What to do:
Output the part of the data that opens with the line containing "Task: Click the green Back arrow icon" and runs through the end of the data, both ends included, as a numbered list with blank lines omitted. Leave the pictures out of the answer.

Working data:
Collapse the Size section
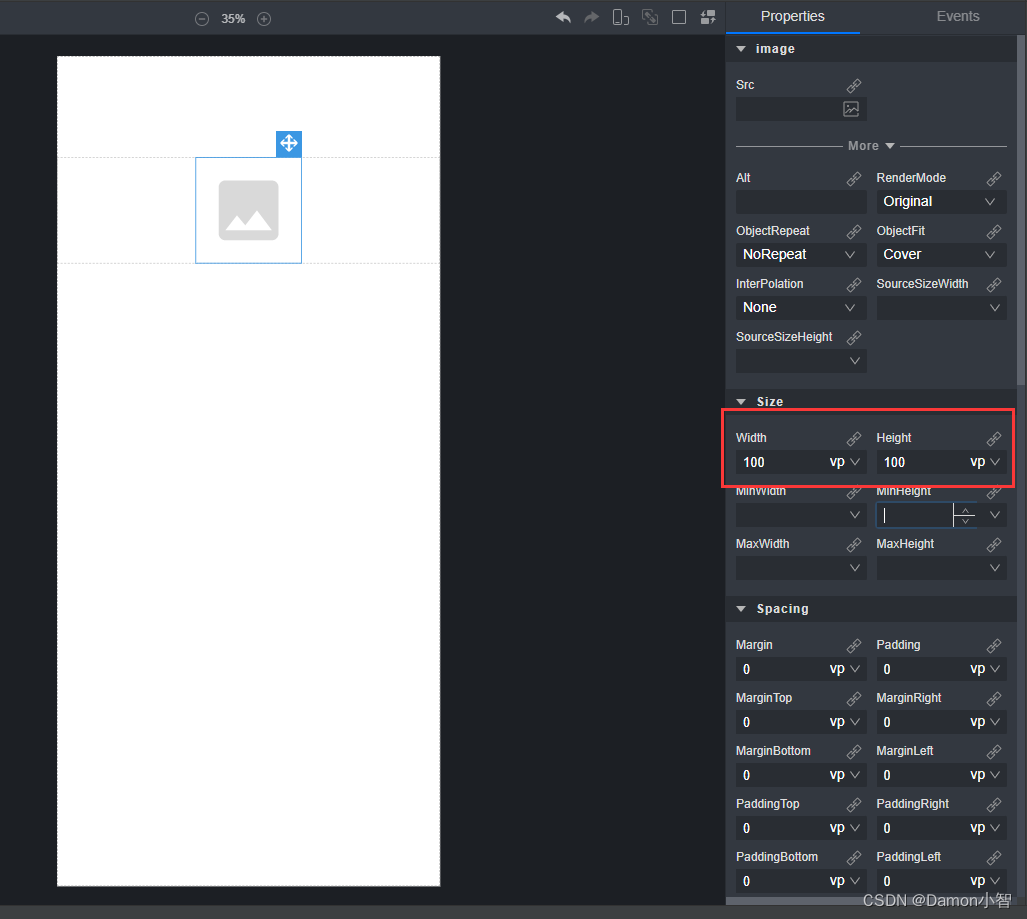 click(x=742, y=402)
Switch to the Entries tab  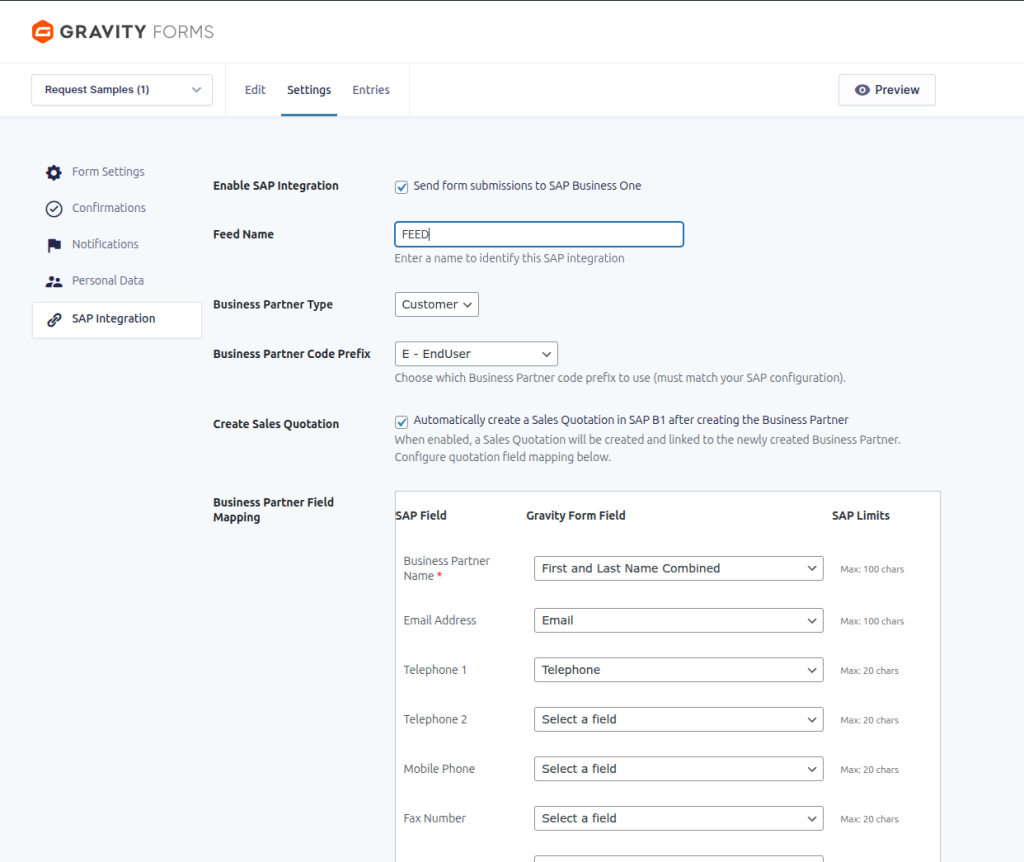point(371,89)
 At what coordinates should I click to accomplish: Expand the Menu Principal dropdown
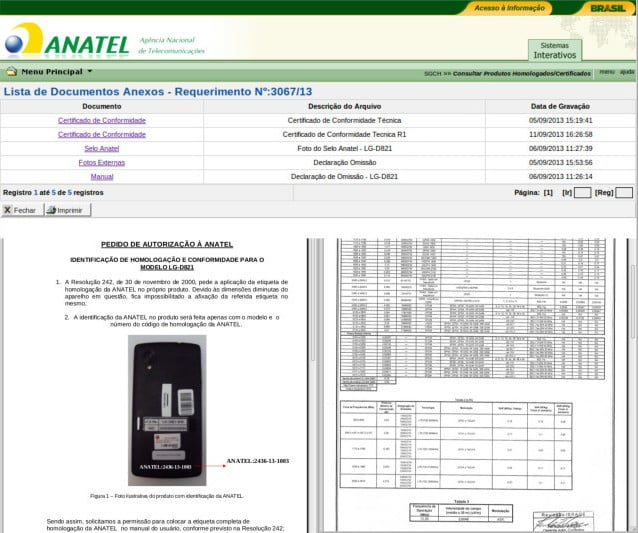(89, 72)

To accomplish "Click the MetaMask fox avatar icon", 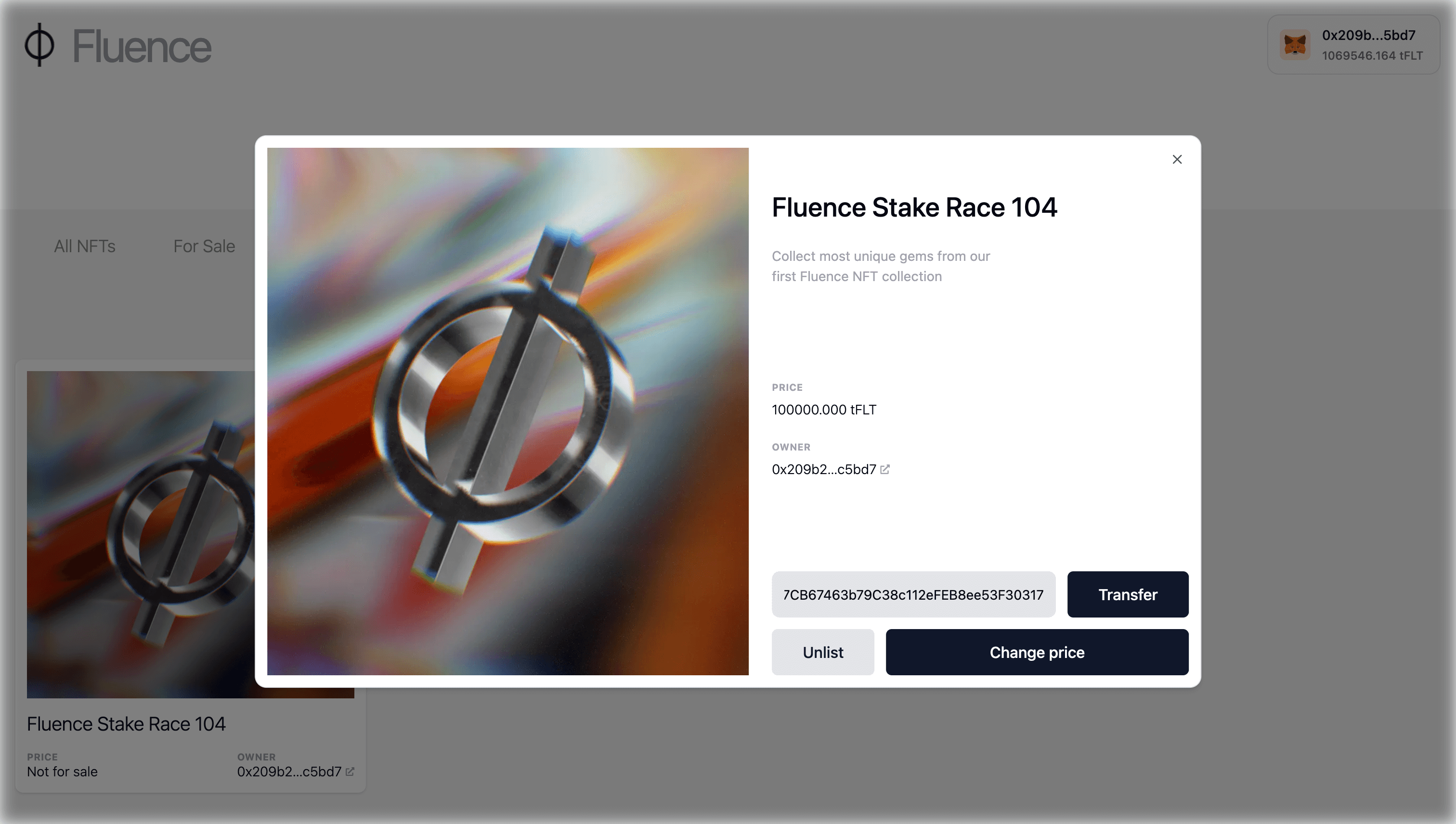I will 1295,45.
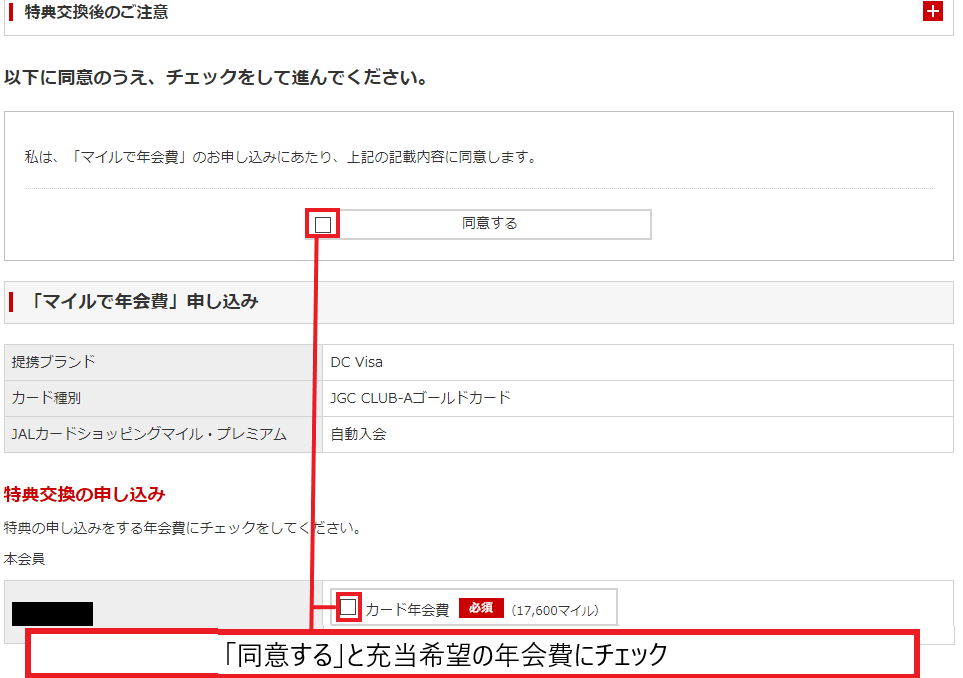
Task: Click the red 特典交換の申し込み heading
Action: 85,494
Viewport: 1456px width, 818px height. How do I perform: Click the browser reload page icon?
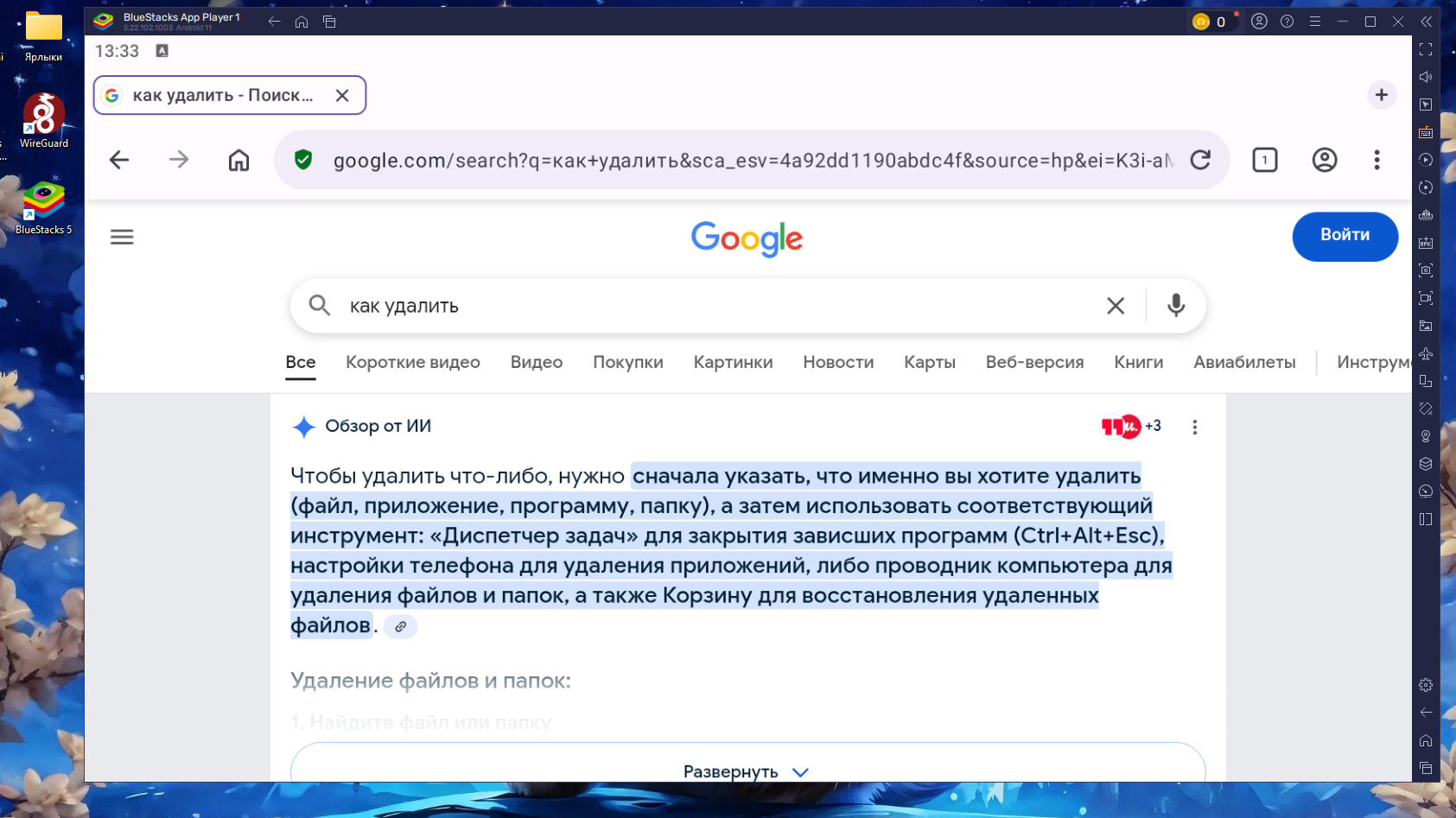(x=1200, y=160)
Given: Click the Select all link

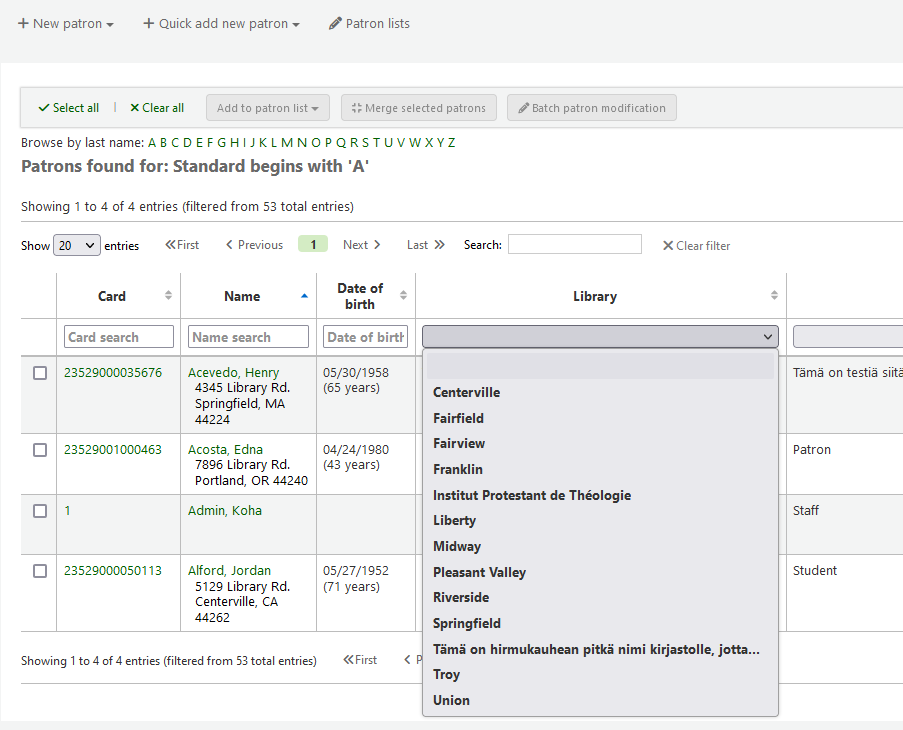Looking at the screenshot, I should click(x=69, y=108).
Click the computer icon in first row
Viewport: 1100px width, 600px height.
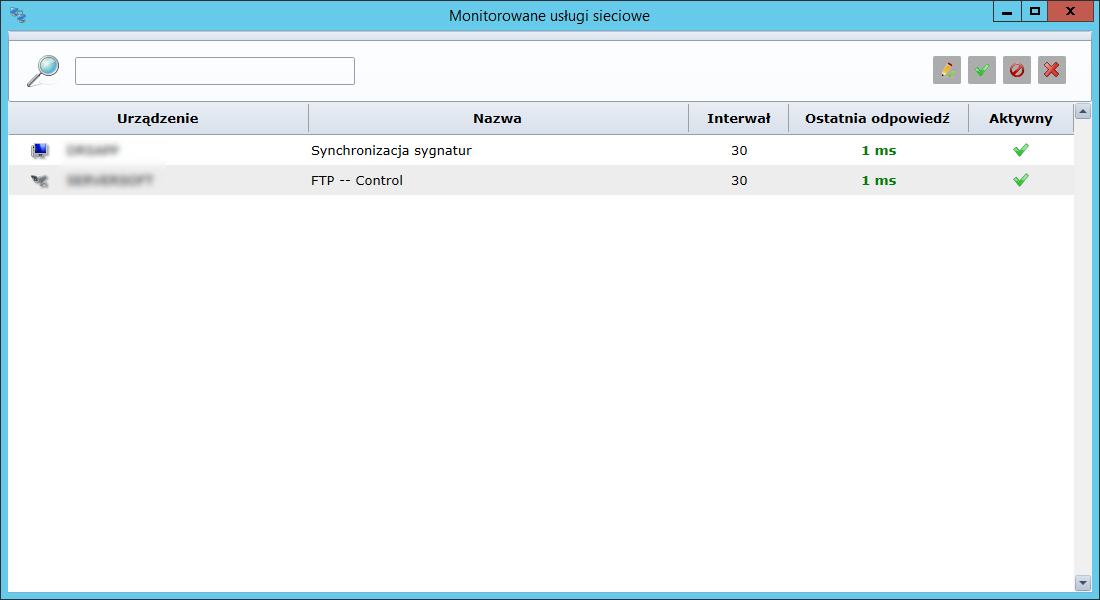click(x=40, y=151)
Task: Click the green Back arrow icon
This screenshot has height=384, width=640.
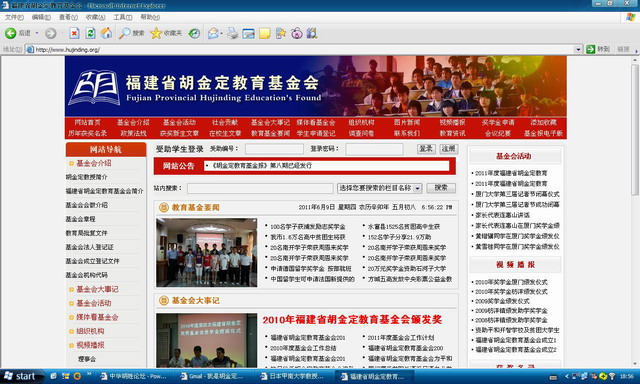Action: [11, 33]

Finished task:
1. Task: Click the green Back arrow icon
2. This screenshot has height=384, width=640.
3. Action: [11, 33]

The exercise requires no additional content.